** Your instructions **
Set down every line of the data, unchanged and complete.

** Supplied material **
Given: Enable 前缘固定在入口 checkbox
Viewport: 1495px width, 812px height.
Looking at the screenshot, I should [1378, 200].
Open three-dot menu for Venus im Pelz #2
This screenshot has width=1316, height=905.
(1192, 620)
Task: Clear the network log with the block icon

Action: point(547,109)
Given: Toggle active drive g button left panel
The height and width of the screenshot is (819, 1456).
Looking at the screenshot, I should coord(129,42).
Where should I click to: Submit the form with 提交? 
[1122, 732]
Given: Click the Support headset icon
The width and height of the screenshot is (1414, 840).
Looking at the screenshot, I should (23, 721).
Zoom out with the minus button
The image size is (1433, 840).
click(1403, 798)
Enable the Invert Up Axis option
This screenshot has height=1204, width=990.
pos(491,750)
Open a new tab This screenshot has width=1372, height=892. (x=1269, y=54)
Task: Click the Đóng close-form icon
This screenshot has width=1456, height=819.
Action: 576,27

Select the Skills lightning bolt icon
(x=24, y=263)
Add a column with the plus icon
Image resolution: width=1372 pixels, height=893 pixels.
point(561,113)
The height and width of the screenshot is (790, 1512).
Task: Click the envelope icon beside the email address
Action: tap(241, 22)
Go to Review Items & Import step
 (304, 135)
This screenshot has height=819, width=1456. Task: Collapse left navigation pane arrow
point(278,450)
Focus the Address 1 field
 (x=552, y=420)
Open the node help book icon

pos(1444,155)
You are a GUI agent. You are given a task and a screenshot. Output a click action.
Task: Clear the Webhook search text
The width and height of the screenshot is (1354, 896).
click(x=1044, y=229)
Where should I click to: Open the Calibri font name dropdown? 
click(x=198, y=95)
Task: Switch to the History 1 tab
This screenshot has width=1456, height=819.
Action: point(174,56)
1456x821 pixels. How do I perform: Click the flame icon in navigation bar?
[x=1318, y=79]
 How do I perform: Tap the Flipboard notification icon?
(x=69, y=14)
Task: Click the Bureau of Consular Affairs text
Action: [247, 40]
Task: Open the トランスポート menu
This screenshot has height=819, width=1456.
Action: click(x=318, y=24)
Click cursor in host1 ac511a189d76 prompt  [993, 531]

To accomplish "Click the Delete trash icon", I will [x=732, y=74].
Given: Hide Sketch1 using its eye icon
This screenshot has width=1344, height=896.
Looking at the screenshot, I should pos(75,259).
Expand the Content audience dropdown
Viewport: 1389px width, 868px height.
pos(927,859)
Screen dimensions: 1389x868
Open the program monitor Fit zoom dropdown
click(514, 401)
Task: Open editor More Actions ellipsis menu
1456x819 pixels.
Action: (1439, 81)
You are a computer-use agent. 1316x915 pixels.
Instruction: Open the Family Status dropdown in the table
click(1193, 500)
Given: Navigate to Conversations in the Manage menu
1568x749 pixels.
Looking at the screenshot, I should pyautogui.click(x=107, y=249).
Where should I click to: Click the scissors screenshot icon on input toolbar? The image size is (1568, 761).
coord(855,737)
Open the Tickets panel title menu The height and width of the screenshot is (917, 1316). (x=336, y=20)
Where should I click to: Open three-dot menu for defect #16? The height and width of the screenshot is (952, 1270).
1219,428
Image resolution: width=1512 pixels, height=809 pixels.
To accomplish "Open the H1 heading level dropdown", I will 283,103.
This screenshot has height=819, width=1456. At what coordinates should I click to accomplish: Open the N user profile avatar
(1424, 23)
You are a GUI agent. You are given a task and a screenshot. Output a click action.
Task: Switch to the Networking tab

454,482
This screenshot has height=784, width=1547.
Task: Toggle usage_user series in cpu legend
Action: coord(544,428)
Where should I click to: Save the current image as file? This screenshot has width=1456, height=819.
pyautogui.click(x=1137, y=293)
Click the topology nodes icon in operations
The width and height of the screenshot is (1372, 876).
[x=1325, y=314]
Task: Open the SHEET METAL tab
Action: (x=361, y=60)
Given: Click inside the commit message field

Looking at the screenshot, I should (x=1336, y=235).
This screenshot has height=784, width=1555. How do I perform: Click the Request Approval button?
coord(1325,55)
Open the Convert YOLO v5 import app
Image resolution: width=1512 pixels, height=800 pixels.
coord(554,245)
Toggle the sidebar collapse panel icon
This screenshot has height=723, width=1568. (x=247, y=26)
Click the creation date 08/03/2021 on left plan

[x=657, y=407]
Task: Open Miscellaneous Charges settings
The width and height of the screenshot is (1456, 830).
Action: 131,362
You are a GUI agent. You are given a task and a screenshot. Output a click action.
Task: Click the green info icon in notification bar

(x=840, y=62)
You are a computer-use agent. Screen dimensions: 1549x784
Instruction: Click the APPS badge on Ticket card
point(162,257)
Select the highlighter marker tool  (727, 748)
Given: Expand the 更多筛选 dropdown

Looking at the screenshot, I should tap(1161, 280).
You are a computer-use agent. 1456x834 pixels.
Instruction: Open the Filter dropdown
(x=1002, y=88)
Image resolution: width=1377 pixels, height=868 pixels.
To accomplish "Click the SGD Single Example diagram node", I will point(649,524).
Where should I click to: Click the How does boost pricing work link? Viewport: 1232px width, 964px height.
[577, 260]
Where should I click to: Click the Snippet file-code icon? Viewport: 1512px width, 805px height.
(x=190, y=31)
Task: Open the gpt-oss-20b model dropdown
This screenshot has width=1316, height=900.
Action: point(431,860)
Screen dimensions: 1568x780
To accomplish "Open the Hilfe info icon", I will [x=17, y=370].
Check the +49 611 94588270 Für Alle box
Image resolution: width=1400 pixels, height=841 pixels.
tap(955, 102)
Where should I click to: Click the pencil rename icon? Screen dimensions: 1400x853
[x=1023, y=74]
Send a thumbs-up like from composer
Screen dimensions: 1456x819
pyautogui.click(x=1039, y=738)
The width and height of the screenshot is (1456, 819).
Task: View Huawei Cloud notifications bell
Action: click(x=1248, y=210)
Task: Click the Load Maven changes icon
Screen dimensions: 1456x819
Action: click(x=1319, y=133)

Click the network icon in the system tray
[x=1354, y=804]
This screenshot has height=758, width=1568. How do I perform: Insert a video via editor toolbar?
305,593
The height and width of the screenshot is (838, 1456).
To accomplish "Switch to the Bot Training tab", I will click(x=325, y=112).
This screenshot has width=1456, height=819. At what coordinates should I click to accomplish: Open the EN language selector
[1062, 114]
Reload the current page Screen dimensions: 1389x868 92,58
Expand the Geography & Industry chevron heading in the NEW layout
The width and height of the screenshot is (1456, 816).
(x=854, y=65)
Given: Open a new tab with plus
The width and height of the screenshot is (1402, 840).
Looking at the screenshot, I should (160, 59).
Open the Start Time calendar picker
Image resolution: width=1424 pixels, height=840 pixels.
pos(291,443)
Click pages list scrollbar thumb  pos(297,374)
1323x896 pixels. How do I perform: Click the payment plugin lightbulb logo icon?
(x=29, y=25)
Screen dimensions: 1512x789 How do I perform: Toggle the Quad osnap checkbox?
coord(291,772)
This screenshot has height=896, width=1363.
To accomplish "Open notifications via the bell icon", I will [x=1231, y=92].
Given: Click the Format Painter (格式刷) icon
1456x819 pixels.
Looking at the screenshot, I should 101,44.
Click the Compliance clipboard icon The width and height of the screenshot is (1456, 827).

** Result of this task **
Given: Enable 前缘固定在入口 checkbox
Viewport: 1495px width, 812px height.
Looking at the screenshot, I should [1378, 200].
Open three-dot menu for Venus im Pelz #2
This screenshot has width=1316, height=905.
(1192, 620)
Task: Clear the network log with the block icon

Action: point(547,109)
Given: Toggle active drive g button left panel
The height and width of the screenshot is (819, 1456).
Looking at the screenshot, I should coord(129,42).
Where should I click to: Submit the form with 提交? 
[1122, 732]
Given: Click the Support headset icon
The width and height of the screenshot is (1414, 840).
Looking at the screenshot, I should (23, 721).
Zoom out with the minus button
The image size is (1433, 840).
click(1403, 798)
Enable the Invert Up Axis option
This screenshot has height=1204, width=990.
pos(491,750)
Open a new tab This screenshot has width=1372, height=892. (x=1269, y=54)
Task: Click the Đóng close-form icon
This screenshot has width=1456, height=819.
Action: 576,27

Select the Skills lightning bolt icon
(x=24, y=263)
Add a column with the plus icon
Image resolution: width=1372 pixels, height=893 pixels.
point(561,113)
The height and width of the screenshot is (790, 1512).
Task: Click the envelope icon beside the email address
Action: tap(241, 22)
Go to Review Items & Import step
 (304, 135)
This screenshot has height=819, width=1456. Task: Collapse left navigation pane arrow
point(278,450)
Focus the Address 1 field
 (x=552, y=420)
Open the node help book icon

pos(1444,155)
You are a GUI agent. You are given a task and a screenshot. Output a click action.
Task: Clear the Webhook search text
The width and height of the screenshot is (1354, 896).
click(x=1044, y=229)
Where should I click to: Open the Calibri font name dropdown? 
click(x=198, y=95)
Task: Switch to the History 1 tab
This screenshot has width=1456, height=819.
Action: point(174,56)
1456x821 pixels. How do I perform: Click the flame icon in navigation bar?
[x=1318, y=79]
 How do I perform: Tap the Flipboard notification icon?
(x=69, y=14)
Task: Click the Bureau of Consular Affairs text
Action: [247, 40]
Task: Open the トランスポート menu
This screenshot has height=819, width=1456.
Action: click(x=318, y=24)
Click cursor in host1 ac511a189d76 prompt  [993, 531]

To accomplish "Click the Delete trash icon", I will [x=732, y=74].
Given: Hide Sketch1 using its eye icon
This screenshot has width=1344, height=896.
Looking at the screenshot, I should pos(75,259).
Expand the Content audience dropdown
Viewport: 1389px width, 868px height.
pos(927,859)
Screen dimensions: 1389x868
Open the program monitor Fit zoom dropdown
click(514, 401)
Task: Open editor More Actions ellipsis menu
1456x819 pixels.
Action: (1439, 81)
You are a computer-use agent. 1316x915 pixels.
Instruction: Open the Family Status dropdown in the table
click(1193, 500)
Given: Navigate to Conversations in the Manage menu
1568x749 pixels.
Looking at the screenshot, I should pyautogui.click(x=107, y=249).
Where should I click to: Click the scissors screenshot icon on input toolbar? The image size is (1568, 761).
coord(855,737)
Open the Tickets panel title menu The height and width of the screenshot is (917, 1316). (x=336, y=20)
Where should I click to: Open three-dot menu for defect #16? The height and width of the screenshot is (952, 1270).
1219,428
Image resolution: width=1512 pixels, height=809 pixels.
To accomplish "Open the H1 heading level dropdown", I will 283,103.
This screenshot has height=819, width=1456. At what coordinates should I click to accomplish: Open the N user profile avatar
(1424, 23)
You are a GUI agent. You are given a task and a screenshot. Output a click action.
Task: Switch to the Networking tab

454,482
This screenshot has height=784, width=1547.
Task: Toggle usage_user series in cpu legend
Action: coord(544,428)
Where should I click to: Save the current image as file? This screenshot has width=1456, height=819.
pyautogui.click(x=1137, y=293)
Click the topology nodes icon in operations
The width and height of the screenshot is (1372, 876).
[x=1325, y=314]
Task: Open the SHEET METAL tab
Action: (x=361, y=60)
Given: Click inside the commit message field

Looking at the screenshot, I should (x=1336, y=235).
This screenshot has height=784, width=1555. How do I perform: Click the Request Approval button?
coord(1325,55)
Open the Convert YOLO v5 import app
Image resolution: width=1512 pixels, height=800 pixels.
coord(554,245)
Toggle the sidebar collapse panel icon
This screenshot has height=723, width=1568. (x=247, y=26)
Click the creation date 08/03/2021 on left plan

[x=657, y=407]
Task: Open Miscellaneous Charges settings
The width and height of the screenshot is (1456, 830).
Action: 131,362
You are a GUI agent. You are given a task and a screenshot. Output a click action.
Task: Click the green info icon in notification bar

(x=840, y=62)
You are a computer-use agent. Screen dimensions: 1549x784
Instruction: Click the APPS badge on Ticket card
point(162,257)
Select the highlighter marker tool  (727, 748)
Given: Expand the 更多筛选 dropdown

Looking at the screenshot, I should tap(1161, 280).
You are a computer-use agent. 1456x834 pixels.
Instruction: Open the Filter dropdown
(x=1002, y=88)
Image resolution: width=1377 pixels, height=868 pixels.
To accomplish "Click the SGD Single Example diagram node", I will point(649,524).
Where should I click to: Click the How does boost pricing work link? Viewport: 1232px width, 964px height.
[577, 260]
Where should I click to: Click the Snippet file-code icon? Viewport: 1512px width, 805px height.
(x=190, y=31)
Task: Open the gpt-oss-20b model dropdown
This screenshot has width=1316, height=900.
Action: point(431,860)
Screen dimensions: 1568x780
To accomplish "Open the Hilfe info icon", I will [x=17, y=370].
Check the +49 611 94588270 Für Alle box
Image resolution: width=1400 pixels, height=841 pixels.
tap(955, 102)
Where should I click to: Click the pencil rename icon? Screen dimensions: 1400x853
[x=1023, y=74]
Send a thumbs-up like from composer
Screen dimensions: 1456x819
pyautogui.click(x=1039, y=738)
The width and height of the screenshot is (1456, 819).
Task: View Huawei Cloud notifications bell
Action: click(x=1248, y=210)
Task: Click the Load Maven changes icon
Screen dimensions: 1456x819
Action: click(x=1319, y=133)

Click the network icon in the system tray
[x=1354, y=804]
This screenshot has height=758, width=1568. How do I perform: Insert a video via editor toolbar?
305,593
The height and width of the screenshot is (838, 1456).
To accomplish "Switch to the Bot Training tab", I will click(x=325, y=112).
This screenshot has width=1456, height=819. At what coordinates should I click to accomplish: Open the EN language selector
[1062, 114]
Reload the current page Screen dimensions: 1389x868 92,58
Expand the Geography & Industry chevron heading in the NEW layout
The width and height of the screenshot is (1456, 816).
(x=854, y=65)
Given: Open a new tab with plus
The width and height of the screenshot is (1402, 840).
Looking at the screenshot, I should (160, 59).
Open the Start Time calendar picker
Image resolution: width=1424 pixels, height=840 pixels.
pos(291,443)
Click pages list scrollbar thumb  pos(297,374)
1323x896 pixels. How do I perform: Click the payment plugin lightbulb logo icon?
(x=29, y=25)
Screen dimensions: 1512x789 How do I perform: Toggle the Quad osnap checkbox?
coord(291,772)
This screenshot has height=896, width=1363.
To accomplish "Open notifications via the bell icon", I will [x=1231, y=92].
Given: Click the Format Painter (格式刷) icon
1456x819 pixels.
Looking at the screenshot, I should 101,44.
Click the Compliance clipboard icon The width and height of the screenshot is (1456, 827).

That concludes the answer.